Milk Allergy in Infants
About Milk Allergy
Almost all infants are fussy at times. But some are excessively fussy because they have an allergy to the protein in cow's milk, which is the basis for most commercial baby formulas.
A person of any age can have a milk allergy, but it's more common among infants (about 2% to 3% of babies), though most outgrow it.
If you think that your child has a milk allergy, talk with your doctor about testing and alternatives to milk-based formulas and dairy products.
A milk allergy occurs when the immune system mistakenly sees the milk protein as something the body should fight off. This starts an allergic reaction, which can cause an infant to be fussy and irritable, and cause an upset stomach and other symptoms. Most kids who are allergic to cow's milk also react to goat's milk and sheep's milk, and some of them are also allergic to the protein in soy milk.

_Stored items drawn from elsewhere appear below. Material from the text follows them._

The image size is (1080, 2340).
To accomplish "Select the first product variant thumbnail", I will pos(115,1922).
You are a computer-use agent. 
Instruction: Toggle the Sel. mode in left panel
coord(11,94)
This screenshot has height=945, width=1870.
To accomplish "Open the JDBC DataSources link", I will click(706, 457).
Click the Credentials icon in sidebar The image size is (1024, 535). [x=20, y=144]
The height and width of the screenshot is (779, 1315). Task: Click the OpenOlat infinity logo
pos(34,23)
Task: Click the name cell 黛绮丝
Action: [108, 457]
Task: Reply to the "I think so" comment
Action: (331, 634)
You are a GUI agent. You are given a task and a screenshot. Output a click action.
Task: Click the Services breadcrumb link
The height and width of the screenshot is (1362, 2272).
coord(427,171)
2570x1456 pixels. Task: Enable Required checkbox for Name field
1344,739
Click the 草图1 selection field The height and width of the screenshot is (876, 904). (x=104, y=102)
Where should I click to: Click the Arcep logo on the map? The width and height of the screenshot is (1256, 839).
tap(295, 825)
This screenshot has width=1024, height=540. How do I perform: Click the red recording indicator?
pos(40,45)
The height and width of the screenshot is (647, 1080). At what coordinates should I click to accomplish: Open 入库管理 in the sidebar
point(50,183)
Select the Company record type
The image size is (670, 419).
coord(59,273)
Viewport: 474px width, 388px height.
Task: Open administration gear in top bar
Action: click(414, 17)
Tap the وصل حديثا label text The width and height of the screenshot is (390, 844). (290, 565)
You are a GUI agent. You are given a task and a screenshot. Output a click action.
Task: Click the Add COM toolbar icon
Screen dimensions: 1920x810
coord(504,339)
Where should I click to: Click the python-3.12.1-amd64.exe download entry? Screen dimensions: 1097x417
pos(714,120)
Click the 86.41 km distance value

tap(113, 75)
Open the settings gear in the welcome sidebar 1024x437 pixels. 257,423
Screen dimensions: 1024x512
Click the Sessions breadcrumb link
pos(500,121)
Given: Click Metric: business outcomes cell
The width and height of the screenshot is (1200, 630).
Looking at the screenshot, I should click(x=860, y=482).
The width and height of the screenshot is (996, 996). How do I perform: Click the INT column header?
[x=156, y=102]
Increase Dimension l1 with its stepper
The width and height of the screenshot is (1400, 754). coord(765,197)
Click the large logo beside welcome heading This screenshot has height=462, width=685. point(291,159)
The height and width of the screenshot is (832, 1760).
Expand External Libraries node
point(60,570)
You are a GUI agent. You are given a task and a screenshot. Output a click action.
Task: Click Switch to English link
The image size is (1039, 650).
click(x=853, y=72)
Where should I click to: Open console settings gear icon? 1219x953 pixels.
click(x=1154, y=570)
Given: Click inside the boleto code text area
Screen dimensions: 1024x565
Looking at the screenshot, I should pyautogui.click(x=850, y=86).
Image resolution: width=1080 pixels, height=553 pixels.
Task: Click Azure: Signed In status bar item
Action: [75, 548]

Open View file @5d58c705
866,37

Infants who are breastfed have a lower risk of developing a milk allergy than those who are formula fed. But researchers don't fully understand why some develop a milk allergy and others don't, though it's believed that in many cases, the allergy is genetic.
Typically, a milk allergy goes away on its own by the time a child is 3 to 5 years old, but some kids never outgrow it.
A milk allergy is not the same thing as lactose intolerance, the inability to digest the sugar lactose, which is rare in infants and more common among older kids and adults.